Błażej Wierzbowski
Zamiar stron i cel umowy
Odpowiedzialność przedsiębiorcy geodezyjnego z tytułu rękojmi – opinia prawna na zlecenie Polskiej Geodezji Komercyjnej, cz. IV
|
Umowy o prace geodezyjne i kartograficzne związane z modernizacją ewidencji gruntów i budynków (EGiB) zawierane są w trybie przepisów o zamówieniach publicznych. Przedsiębiorcy geodezyjni nie mają więc możliwości swobodnego negocjowania wszystkich postanowień umowy. Stąd też niektóre postanowienia zawartych w tym trybie umów traktują jako „nałożone”, „narzucone” lub „ustanowione” przez zamawiającego. Jest to w pełni uzasadniona ocena sytuacji faktycznej, w jakiej znajdował się przyjmujący zamówienie, składając oświadczenie woli, w wyniku którego doszło do zawarcia umowy z zamawiającym. Skoro jednak do takiej umowy doszło, to nie można twierdzić, bez ryzyka uznania całej umowy za nieważną, że nieważne są tylko niektóre jej postanowienia. Umowa jako zgodne oświadczenie woli obu stron co do wszystkich jej postanowień nie może po jej zawarciu zostać „rozparcelowana”. W każdym razie trzeba mieć na uwadze treść art. 58 § 3 kc, zgodnie z którym, jeżeli nieważnością dotknięta jest tylko część czynności prawnej, czynność pozostaje w mocy co do pozostałych części, chyba że z okoliczności wynika, iż bez postanowień dotkniętych nieważnością czynność nie zostałaby dokonana. Ponieważ zastrzeżenia przedsiębiorców geodezyjnych dotyczą terminu udzielonej gwarancji i terminu rękojmi (3 lata), zasadne jest pytanie, czy zamawiający bez tych postanowień umownych złożyłby takie samo oświadczenie woli w przedmiocie wysokości wynagrodzenia? W przypadku odpowiedzi przeczącej całą umowę należałoby uznać za nieważną, co spowodowałoby rozliczne komplikacje prawne. Stąd też w orzecznictwie wyraźne jest dążenie do takiej wykładni umów, która pozwala zachować umowę jako byt istniejący.

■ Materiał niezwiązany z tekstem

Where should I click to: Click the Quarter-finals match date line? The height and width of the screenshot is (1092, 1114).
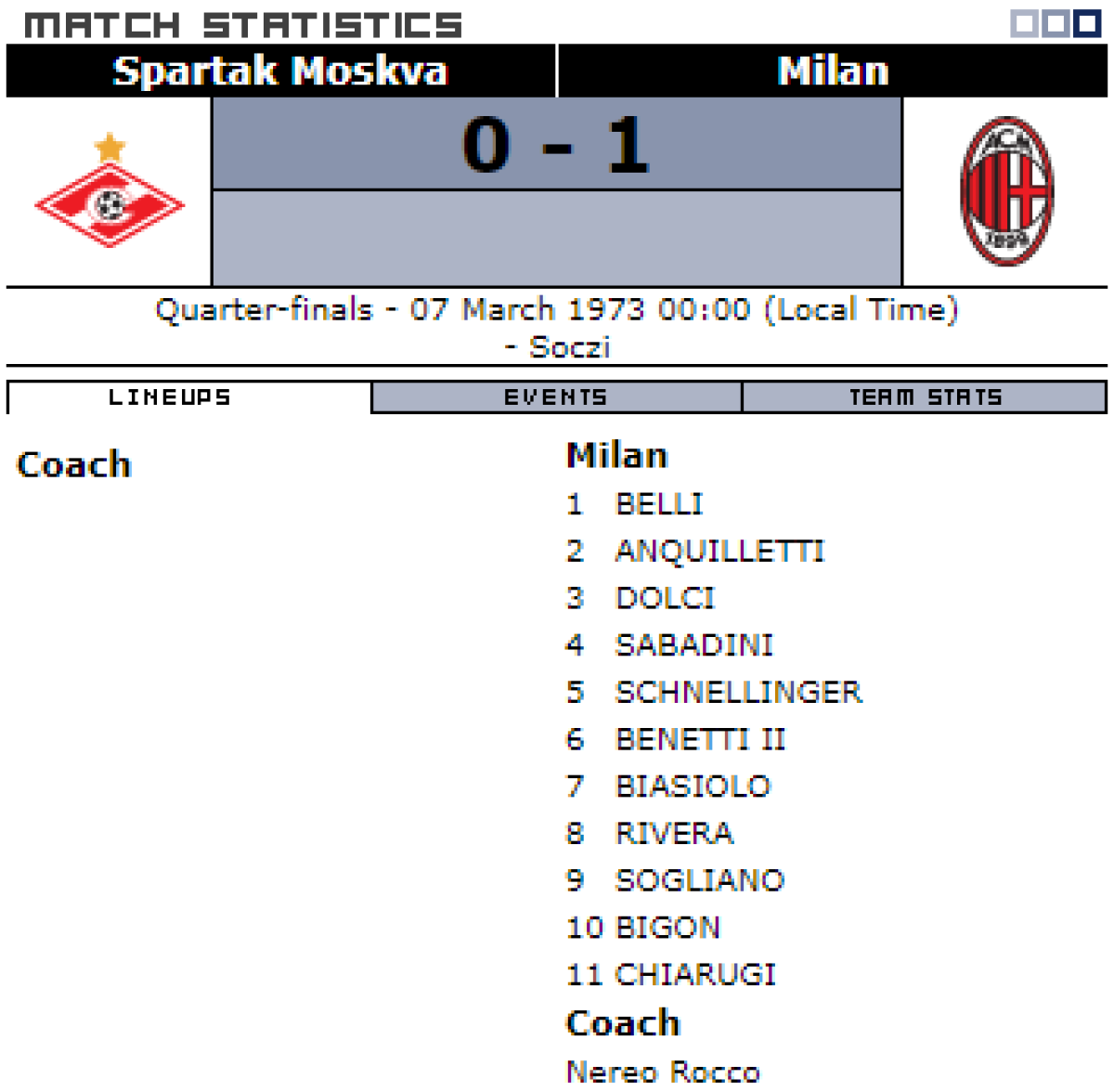[x=556, y=310]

Z art. 65 § 2 kc wynika, że wykładnia literalna umów jest znacznie mniej preferowana aniżeli wykładnia celowościowa. Tymczasem w argumentacji przedstawionej na łamach GEODETY 9/2008 [„Gwarancje i rękojmie”, Ludmiła Pietrzak, Stanisław Zaremba – red.] wykładnia literalna wysuwa się na plan pierwszy. W szczególności nie można wywodzić zbyt daleko idących skutków prawnych z brzmienia przepisów kodeksu cywilnego o gwarancji jakości. Gwarancja jest bowiem jednostronnym zapewnieniem, które w przypadku dzieła może być złożone w związku z umową o dzieło i tylko względy redakcyjne powodują, że zostało ujęte na tym samym formularzu co umowa o prace geodezyjne i kartograficzne. Trafnie jednak podnosi się w publikacjach w GEODECIE, że zobowiązanie z tytułu gwarancji winno mieć określoną treść. Wykonawca prac geodezyjnych nie może udzieloną przez siebie gwarancją obejmować całej treści sporządzonego przez siebie projektu operatu opisowo-kartograficznego. W szczególności nie może gwarantować, że zostanie zaaprobowana przez odpowiednie organy władzy publicznej proponowana przezeń prawna kwalifikacja ewidencjonowanych obiektów, ich części czy chociażby prawnie doniosłych cech. Taka gwarancja, dotycząca w istocie działań organów władzy publicznej, byłaby wręcz niemoralna, a nadto dotyczyłaby tej części świadczenia, która jak wyżej wskazano, nie daje się zakwalifikować jako umowa o dzieło, lecz jedynie jako umowa o świadczenie usług, o których mowa w art. 750 kc. ...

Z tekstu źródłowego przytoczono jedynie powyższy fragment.